As illustrated in fig. 1 and 2, first this weakly magnetic mineral is broken, screening, corase grind, grading control granularity-0.074mm accounts for 61.05%, then the weakly magnetic mineral after classification is carried out pulsating high gradient magnetic separation and roughly select the non magnetic gangue obtaining and abandon and the magnetic product comprised containing weak magnetic metal ore deposit and mica, the magnetic product comprised containing weak magnetic metal ore deposit and mica obtained is roughly selected the magnetic product and mica that obtain being separated mica through centrifugal high-gradient magnetic separation, the magnetic product being separated mica is carried out grading control granularity-0.074mm and account for 93.5% magnetic product carrying out pulsating high gradient magnetic separation selected acquisition separation gangue and the non magnetic gangue abandoned, the magnetic product being separated gangue is obtained magnetic product product and mica through centrifugal high-gradient magnetic separation is selected, during wherein said pulsating high gradient magnetic separation is thick, magnetic induction intensity is 1.0T, it is 1.0T that centrifugal high-gradient magnetic separation roughly selects middle magnetic induction intensity, and centrifugal intensity is 6g, g is acceleration of gravity, the selected middle magnetic induction intensity of pulsating high gradient is 0.8T, and the selected middle magnetic induction intensity of centrifugal high-gradient magnetic separation is 0.8T, and centrifugal intensity is 5g, g is acceleration of gravity.Finally magnetic product product is carried out table concentration and obtain concentrated ilmenite.
Contrast test
Prior art is adopted to carry out choosing concentrated ilmenite this low-grade ilmenite, shown in technological process Fig. 3 of prior art, first this weakly magnetic mineral is broken, screening, corase grind, grading control granularity-0.074mm accounts for 61.05%, then the weakly magnetic mineral after classification is carried out pulsating high gradient magnetic separation and roughly select the gangue and ilmenite rough concentrate that obtain and abandon, the ilmenite rough concentrate obtained is carried out grading control granularity-0.074mm and account for 93.5% magnetic product carrying out pulsating high gradient magnetic separation selected acquisition separation gangue and the non magnetic gangue abandoned, by be separated gangue magnetic product through pulsating high gradient magnetic separation selected obtain abandoning gangue and ilmenite rough concentrate, during wherein said pulsating high gradient magnetic separation is thick, magnetic induction intensity is 1.0T, the selected middle magnetic induction intensity of pulsating high gradient magnetic separation is 0.8T.The ilmenite rough concentrate prepared obtains ilmenite concentrate after table concentration, and the parameter index contrast of the ilmenite concentrate that prior art prepares and the concentrated ilmenite that the present embodiment is chosen is as shown in table 1.
Table 1
Embodiment 2
Certain low-grade limonite, Iron grade 32.48wt%, the embedding cloth of limonite is characterized as aggregate, granularity is uneven distribution, more complicated with gangue embedding cloth relation, containing the weak magnetic phlogopite of 4.31wt% sheet, the pulsating high gradient magnetic separation method that employing is commonly used cannot remove phlogopite wherein; Then treating capacity is too little to adopt reselecting method, can not obtain economic benefit; Floatation process is not then suitable for the ore dressing of limonite thing.

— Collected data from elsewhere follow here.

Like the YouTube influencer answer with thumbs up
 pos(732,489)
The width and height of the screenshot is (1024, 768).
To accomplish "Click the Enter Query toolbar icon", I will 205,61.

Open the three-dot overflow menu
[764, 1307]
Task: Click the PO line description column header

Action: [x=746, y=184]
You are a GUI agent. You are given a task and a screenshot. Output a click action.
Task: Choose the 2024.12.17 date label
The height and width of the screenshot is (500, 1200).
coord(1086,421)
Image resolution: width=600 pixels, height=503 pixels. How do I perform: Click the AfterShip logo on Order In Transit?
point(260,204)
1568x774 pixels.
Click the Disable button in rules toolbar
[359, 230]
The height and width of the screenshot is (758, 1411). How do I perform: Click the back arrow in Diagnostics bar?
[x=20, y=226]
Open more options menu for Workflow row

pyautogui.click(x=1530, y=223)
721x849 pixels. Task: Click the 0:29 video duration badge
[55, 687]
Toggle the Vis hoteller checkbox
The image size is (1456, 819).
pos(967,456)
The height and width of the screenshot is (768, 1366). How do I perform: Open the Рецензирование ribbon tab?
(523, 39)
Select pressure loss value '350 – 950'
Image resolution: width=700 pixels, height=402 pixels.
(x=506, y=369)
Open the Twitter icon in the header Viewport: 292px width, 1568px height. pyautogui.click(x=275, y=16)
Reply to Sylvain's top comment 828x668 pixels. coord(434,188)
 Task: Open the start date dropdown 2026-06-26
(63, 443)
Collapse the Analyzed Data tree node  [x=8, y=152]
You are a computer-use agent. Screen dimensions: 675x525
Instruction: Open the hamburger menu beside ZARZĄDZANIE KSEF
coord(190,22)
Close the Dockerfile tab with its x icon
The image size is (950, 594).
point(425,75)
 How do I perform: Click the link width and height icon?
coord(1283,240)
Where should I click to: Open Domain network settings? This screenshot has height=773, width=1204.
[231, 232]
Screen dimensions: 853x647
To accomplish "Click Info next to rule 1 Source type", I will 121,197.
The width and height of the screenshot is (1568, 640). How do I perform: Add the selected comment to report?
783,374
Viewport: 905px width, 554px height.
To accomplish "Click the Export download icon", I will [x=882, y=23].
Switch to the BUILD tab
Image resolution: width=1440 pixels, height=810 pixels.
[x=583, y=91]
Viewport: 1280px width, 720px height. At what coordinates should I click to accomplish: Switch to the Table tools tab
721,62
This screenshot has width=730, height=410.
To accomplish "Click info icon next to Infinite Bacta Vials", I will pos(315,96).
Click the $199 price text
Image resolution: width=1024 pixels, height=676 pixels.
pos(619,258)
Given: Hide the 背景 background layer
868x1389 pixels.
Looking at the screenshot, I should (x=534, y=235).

As shown in figs. 1 and 4, first this weakly magnetic mineral is broken, screening, corase grind, grading control granularity-0.074mm accounts for 62.05%, then the weakly magnetic mineral after classification is carried out pulsating high gradient magnetic separation and roughly select the non magnetic gangue obtaining and abandon and the magnetic product comprised containing weak magnetic metal ore deposit and mica, the magnetic product comprised containing weak magnetic metal ore deposit and mica obtained is roughly selected the magnetic product and mica that obtain being separated mica through centrifugal high-gradient magnetic separation, the magnetic product being separated mica is carried out grading control granularity-0.074mm and account for 84.5% magnetic product carrying out pulsating high gradient magnetic separation selected acquisition separation gangue and the non magnetic gangue abandoned, the magnetic product being separated gangue is obtained magnetic product product and mica through centrifugal high-gradient magnetic separation is selected, during wherein said pulsating high gradient magnetic separation is thick, magnetic induction intensity is 1.0T, it is 1.0T that centrifugal high-gradient magnetic separation roughly selects middle magnetic induction intensity, and centrifugal intensity is 5g, g is acceleration of gravity, the selected middle magnetic induction intensity of pulsating high gradient is 0.9T, and the selected middle magnetic induction intensity of centrifugal high-gradient magnetic separation is 0.9T, and centrifugal intensity is 3g, g is acceleration of gravity.Finally magnetic product product is carried out table concentration and obtain limonite concentrate.
Contrast test
Prior art is adopted to carry out choosing limonite concentrate in this low-grade limonite, shown in technological process Fig. 5 of prior art, first this weakly magnetic mineral is broken, screening, corase grind, grading control granularity-0.074mm accounts for 62%, then the weakly magnetic mineral after classification is carried out pulsating high gradient magnetic separation and roughly select the gangue and limonite rough concentrate that obtain and abandon, the limonite rough concentrate obtained is carried out grading control granularity-0.074mm and account for 85% magnetic product carrying out pulsating high gradient magnetic separation selected acquisition separation gangue and the non magnetic gangue abandoned, by be separated gangue magnetic product through pulsating high gradient magnetic separation selected obtain abandoning gangue and limonite rough concentrate, during wherein said pulsating high gradient magnetic separation is thick, magnetic induction intensity is 1.0T, the selected middle magnetic induction intensity of pulsating high gradient magnetic separation is 1.2T.The ilmenite rough concentrate prepared obtains ilmenite concentrate after table concentration, and the parameter index contrast of the limonite rough concentrate that prior art prepares and the limonite rough concentrate that the present embodiment is chosen is as shown in table 2.
Table 2
Embodiment 3
Certain bloodstone, Iron grade 29.07 wt %, belong to fine grain teeth cloth, iron mineral is mainly bloodstone, and gangue mineral is quartz and chlorite, and containing the weak magnetic mica of 3.01wt% sheet, the pulsating high gradient magnetic separation method that employing is commonly used cannot remove mica wherein.High-gradient magnetic method is adopted to have the advantages such as non-environmental-pollution, production cost are low.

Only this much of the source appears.